> [Source]
Enhanced Safety Measures: Safety is paramount, achieved through maintaining a safe distance between UAVs and the public. The system employs pre-programmed 4-Dimensional trajectories, ensuring precise navigation while minimizing the risk of accidents.

Innovative Delivery Structures: Similar to urban drone delivery kiosks, the system utilizes tall, cylindrical stands, referred to as "Drone Pipes," for mail drop-off and pickup. These structures, standing approximately 3 meters tall, are designed to keep UAVs away from people, pets, and obstacles, enhancing safety and accessibility.

Free Flight Corridor: The system introduces a Free Flight Corridor (FFC) or Inverse-Geofencing, restricting UAV operations to predefined safe areas, further ensuring public safety and efficient navigation.

Compatibility with Existing Infrastructure: The design draws parallels with traditional cluster boxes and pneumatic tube handling, yet offers a modern twist by accommodating automated drone deliveries. This blend of traditional and innovative elements facilitates a seamless transition to drone-based mail delivery systems.

Compared to the urban drone delivery system described, this mail delivery system shares similarities in employing automated kiosks (Drone Pipes at the residences) for secure and efficient pneumatic tube handling. Rather than permanently installed kiosks, the mail handler kiosks are designed as moving delivery trucks servicing entire neighborhoods. Initially driven, eventually they can be fully automated because of their limited range and scope. Both systems prioritize safety through controlled UAV flight paths and leverage automation to reduce human intervention, thereby optimizing operational efficiency. However, this mail delivery system specifically addresses the unique challenges of postal services, providing a tailored solution that integrates seamlessly with the existing postal infrastructure while embracing the benefits of modern UAV technology.

US Patent US-010740723-B2 Status: GRANTED

> [Item position rows]
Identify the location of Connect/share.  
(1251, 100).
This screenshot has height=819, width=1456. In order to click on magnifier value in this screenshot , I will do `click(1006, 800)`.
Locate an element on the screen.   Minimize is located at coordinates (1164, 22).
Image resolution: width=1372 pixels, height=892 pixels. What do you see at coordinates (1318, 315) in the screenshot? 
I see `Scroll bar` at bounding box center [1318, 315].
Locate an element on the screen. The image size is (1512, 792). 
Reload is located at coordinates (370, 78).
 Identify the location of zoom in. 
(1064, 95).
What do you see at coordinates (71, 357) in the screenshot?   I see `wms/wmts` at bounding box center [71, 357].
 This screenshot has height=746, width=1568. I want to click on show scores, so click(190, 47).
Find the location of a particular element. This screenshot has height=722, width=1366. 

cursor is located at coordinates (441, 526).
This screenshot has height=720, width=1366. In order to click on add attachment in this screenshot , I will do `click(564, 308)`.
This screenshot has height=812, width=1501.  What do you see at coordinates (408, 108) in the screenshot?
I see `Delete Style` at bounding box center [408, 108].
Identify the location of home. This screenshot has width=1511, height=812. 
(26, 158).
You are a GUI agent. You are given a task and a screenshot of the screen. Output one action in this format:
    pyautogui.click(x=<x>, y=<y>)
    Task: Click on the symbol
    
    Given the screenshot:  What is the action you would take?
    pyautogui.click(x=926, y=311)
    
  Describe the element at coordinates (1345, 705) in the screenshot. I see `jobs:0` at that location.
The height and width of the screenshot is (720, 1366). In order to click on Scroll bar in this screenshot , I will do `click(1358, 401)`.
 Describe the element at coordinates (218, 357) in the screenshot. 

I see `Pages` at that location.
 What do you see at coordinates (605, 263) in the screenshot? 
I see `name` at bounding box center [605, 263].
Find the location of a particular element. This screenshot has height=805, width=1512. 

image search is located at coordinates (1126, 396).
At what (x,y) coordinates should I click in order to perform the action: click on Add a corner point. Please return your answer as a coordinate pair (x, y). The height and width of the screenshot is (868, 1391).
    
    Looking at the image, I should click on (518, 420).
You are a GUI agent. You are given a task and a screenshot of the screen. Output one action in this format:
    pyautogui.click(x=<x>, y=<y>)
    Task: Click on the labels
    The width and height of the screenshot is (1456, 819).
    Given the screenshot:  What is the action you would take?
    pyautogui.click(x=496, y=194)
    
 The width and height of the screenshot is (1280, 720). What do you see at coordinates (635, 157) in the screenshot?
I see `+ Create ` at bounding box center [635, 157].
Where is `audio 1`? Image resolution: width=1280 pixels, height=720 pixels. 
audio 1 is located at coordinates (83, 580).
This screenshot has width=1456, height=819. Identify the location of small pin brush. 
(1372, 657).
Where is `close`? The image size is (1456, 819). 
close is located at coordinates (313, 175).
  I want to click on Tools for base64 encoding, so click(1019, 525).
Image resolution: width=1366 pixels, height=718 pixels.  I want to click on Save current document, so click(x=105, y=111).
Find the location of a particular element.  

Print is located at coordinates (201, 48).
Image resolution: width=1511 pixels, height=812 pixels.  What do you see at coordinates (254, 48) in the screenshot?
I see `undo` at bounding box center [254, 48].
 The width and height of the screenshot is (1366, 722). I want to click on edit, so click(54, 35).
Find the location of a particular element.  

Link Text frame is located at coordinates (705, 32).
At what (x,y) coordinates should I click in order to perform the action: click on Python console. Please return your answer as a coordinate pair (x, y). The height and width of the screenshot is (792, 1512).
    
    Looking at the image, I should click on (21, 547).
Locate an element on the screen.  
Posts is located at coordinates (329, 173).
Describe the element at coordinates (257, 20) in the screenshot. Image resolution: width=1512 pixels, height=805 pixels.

> [Instructions]
1. Reproduce the passage on drone mail delivery between "Enhanced Safety Measures: Safety" and "and efficient navigation.", inclusive.
2. According to the passage on drone mail delivery, approximately how tall are the Drone Pipes?

> [Responses for each task]
1.
Enhanced Safety Measures: Safety is paramount, achieved through maintaining a safe distance between UAVs and the public. The system employs pre-programmed 4-Dimensional trajectories, ensuring precise navigation while minimizing the risk of accidents.

Innovative Delivery Structures: Similar to urban drone delivery kiosks, the system utilizes tall, cylindrical stands, referred to as "Drone Pipes," for mail drop-off and pickup. These structures, standing approximately 3 meters tall, are designed to keep UAVs away from people, pets, and obstacles, enhancing safety and accessibility.

Free Flight Corridor: The system introduces a Free Flight Corridor (FFC) or Inverse-Geofencing, restricting UAV operations to predefined safe areas, further ensuring public safety and efficient navigation.

2. About 3 meters tall.